* TASK DETAILS *
When you copy the records, keep every word exact and leave the pictures out.

(Beginning of LISTED RECORDS)

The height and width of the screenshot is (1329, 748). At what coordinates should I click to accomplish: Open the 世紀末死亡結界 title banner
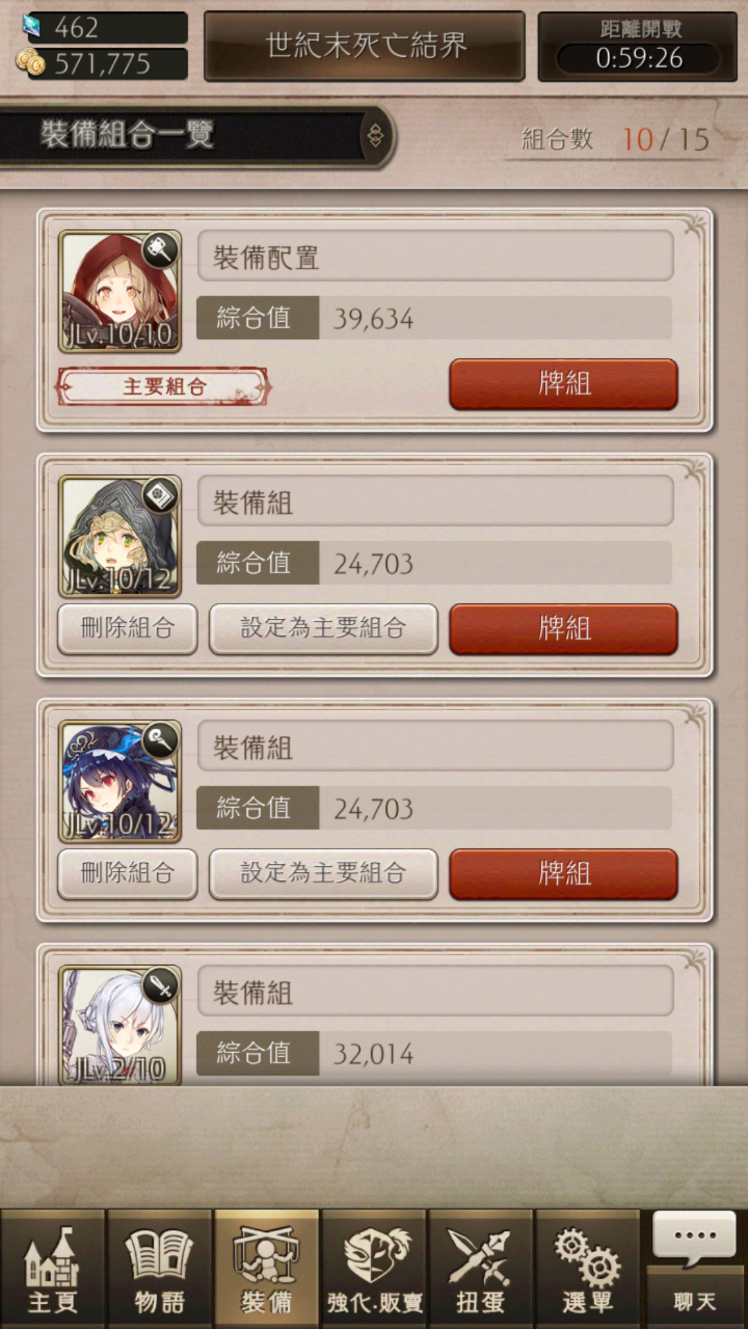[364, 46]
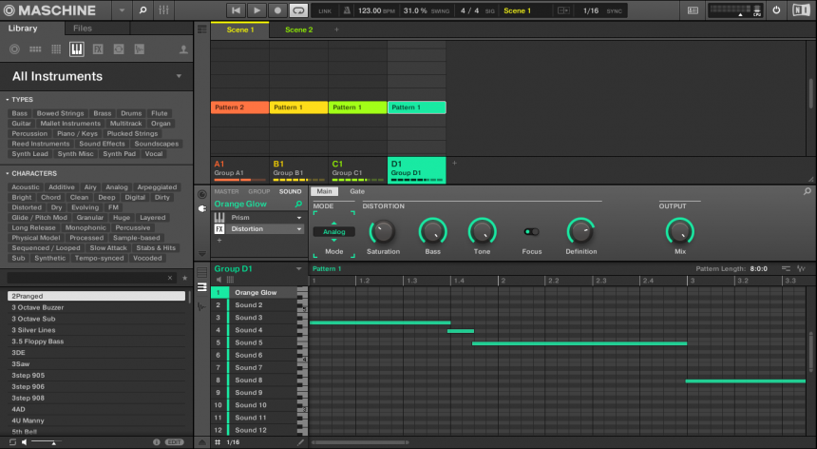Open the Gate parameter page tab
Image resolution: width=817 pixels, height=449 pixels.
tap(357, 191)
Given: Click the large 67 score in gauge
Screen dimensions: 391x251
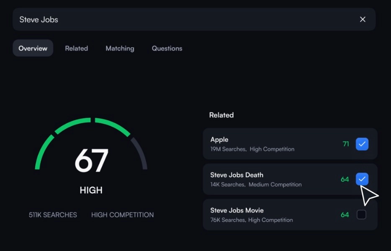Looking at the screenshot, I should click(91, 161).
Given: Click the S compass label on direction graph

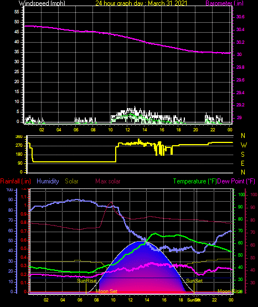Looking at the screenshot, I should pyautogui.click(x=242, y=155).
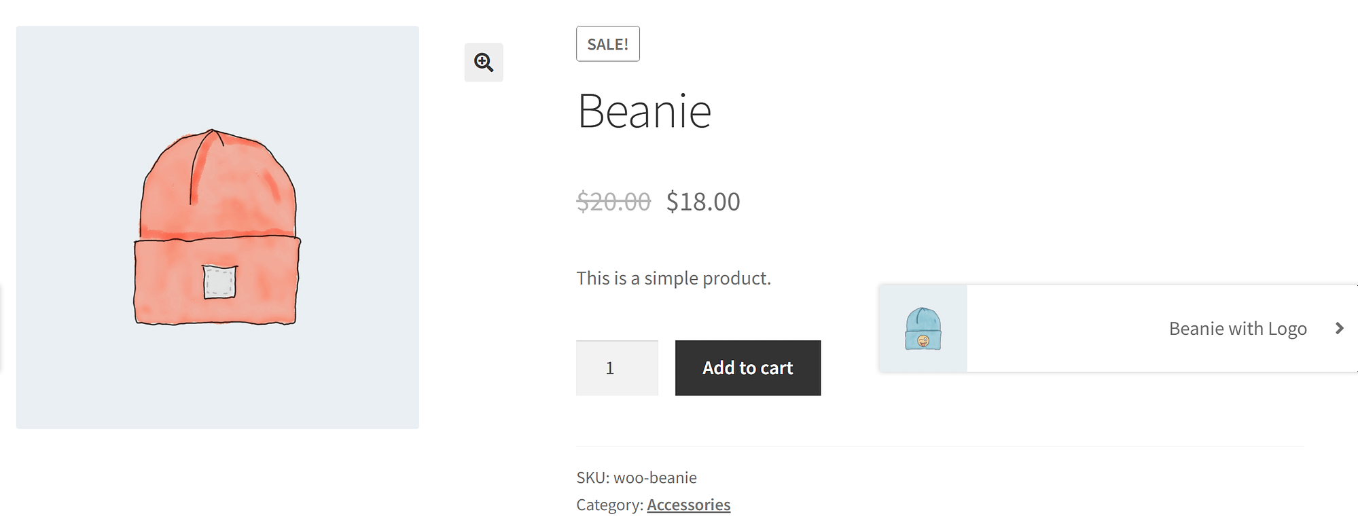This screenshot has width=1358, height=523.
Task: Click the SKU woo-beanie text
Action: (x=655, y=477)
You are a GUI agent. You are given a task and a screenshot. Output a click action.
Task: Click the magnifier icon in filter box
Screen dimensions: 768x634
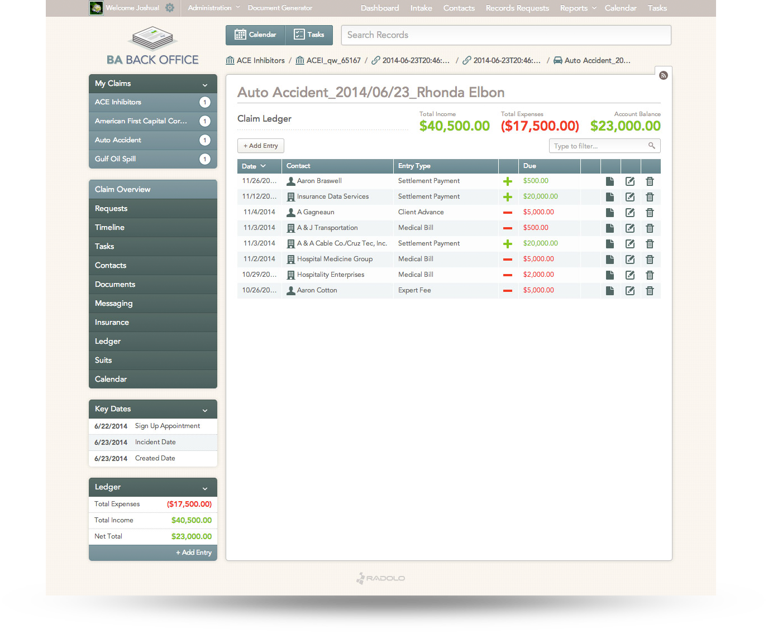click(651, 146)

(End of LISTED RECORDS)

* PROBLEM SOLUTION *
The height and width of the screenshot is (1329, 748). At what coordinates should I click to accomplish: Open the 世紀末死亡結界 title banner
[364, 46]
Open the Gate parameter page tab
Image resolution: width=817 pixels, height=449 pixels.
tap(357, 191)
Given: Click the large 67 score in gauge
Screen dimensions: 391x251
Looking at the screenshot, I should click(91, 161).
Given: Click the S compass label on direction graph

Looking at the screenshot, I should pyautogui.click(x=242, y=155).
This screenshot has width=1358, height=523.
Task: Click the SKU woo-beanie text
Action: (x=655, y=477)
You are a GUI agent. You are given a task and a screenshot. Output a click action.
Task: Click the magnifier icon in filter box
Screen dimensions: 768x634
click(651, 146)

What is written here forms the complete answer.